If Matt is using Bro (see above), the next speaker too. Joe Slowik presented “Mind the gap, Bro: using network monitoring to overcome lack of host visibility in ICS environments“. What does it mean? Monitoring of hosts and networks are mandatory but sometimes, it’s not easy to get a complete view of all the hosts present on a network. Environments can be completely different: a Microsoft Windows-based network does not have the behaviour of an ICS network. The idea is to implement Bro to collect data passing across the wire. Bro is very powerful to extract files from (clear-text) protocols. As said Joe: “If you can see it, Bro can read it“. Next to Bro, Joe deployed a set of YARA rules to analyze the files carved by Bro. This is quite powerful. Then, it presented some examples of malware impacting ICS networks and how to detect them with his solution (Trisis, Dymalloy and CrashOverride). The conclusion of the presentation was that reducing the response time can limit an infection.
The last time slot for me was in the offensive track where Raphaël Vinot, from CIRCL.lu, presented “Ads networks are following you, follow them back”. Raphaël presented a tool he developed to better understand how many (to not say all) websites integrate components from multiple 3rd party providers.
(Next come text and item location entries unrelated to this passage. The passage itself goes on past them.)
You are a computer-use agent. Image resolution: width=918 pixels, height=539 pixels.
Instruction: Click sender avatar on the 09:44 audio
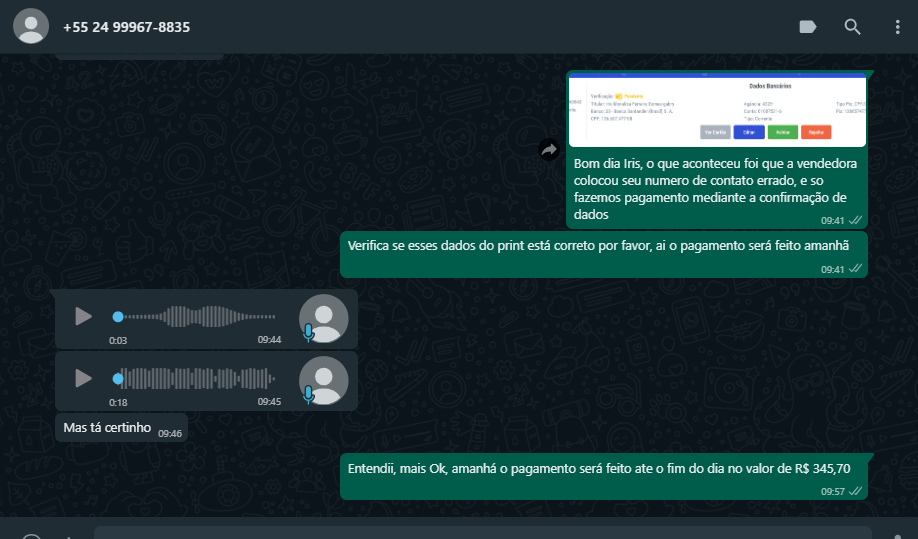pyautogui.click(x=324, y=318)
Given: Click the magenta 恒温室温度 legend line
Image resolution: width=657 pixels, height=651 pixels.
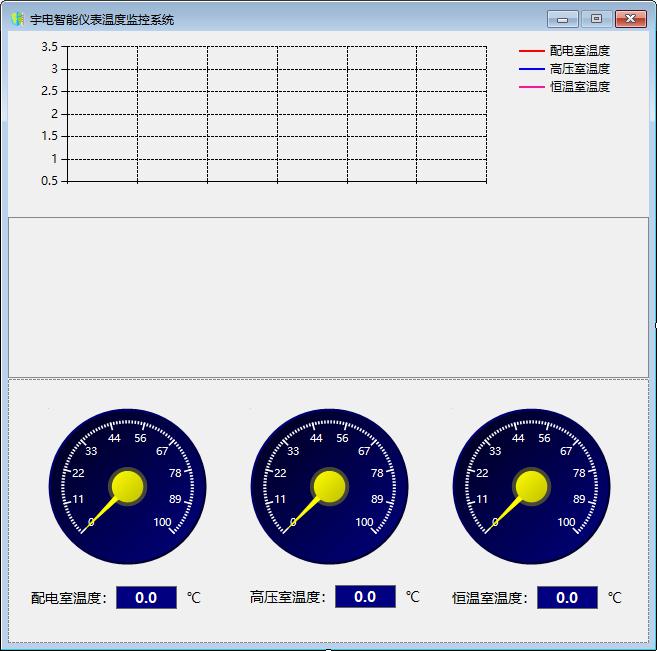Looking at the screenshot, I should click(x=531, y=87).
If the goal is often completely legit (and to gain some revenue), it has already been discovered that ads networks were compromized to distribute malicious content. Based on this, we can consider that any website is potentially dangerous. The situation today as described by Raphaël:
  • Some website homepages are very big (close to 10MB for some of them!)
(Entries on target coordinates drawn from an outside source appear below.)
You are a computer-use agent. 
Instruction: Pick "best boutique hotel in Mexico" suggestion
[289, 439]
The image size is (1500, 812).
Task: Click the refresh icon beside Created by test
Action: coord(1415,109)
  • The content is extremely dynamic
  • Dozen of 3rd party components are loaded
  • There was a lack of tools to analyze such website.
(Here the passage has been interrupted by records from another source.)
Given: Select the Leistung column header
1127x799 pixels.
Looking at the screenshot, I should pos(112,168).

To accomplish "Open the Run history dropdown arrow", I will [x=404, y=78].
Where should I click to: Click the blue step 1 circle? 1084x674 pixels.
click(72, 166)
The result is “Lookyloo” that downloads the provided homepage and all its objects and present them in a tree. This kind of analyze of very important during the daily tasks of a CERT. The tool emulates completely the browser and stores data (HTML core, cookies, etc) in an HTML Archive (.har) that is processed to be displayed in a nice way. The tool is available online but a live demo is available here: lookyloo.circl.lu. This is very nice tool that must certainly be in your incident handling toolbox!


This is the end of the 2018 edition of TROOPERS… Congratulations to the team for the perfect organization!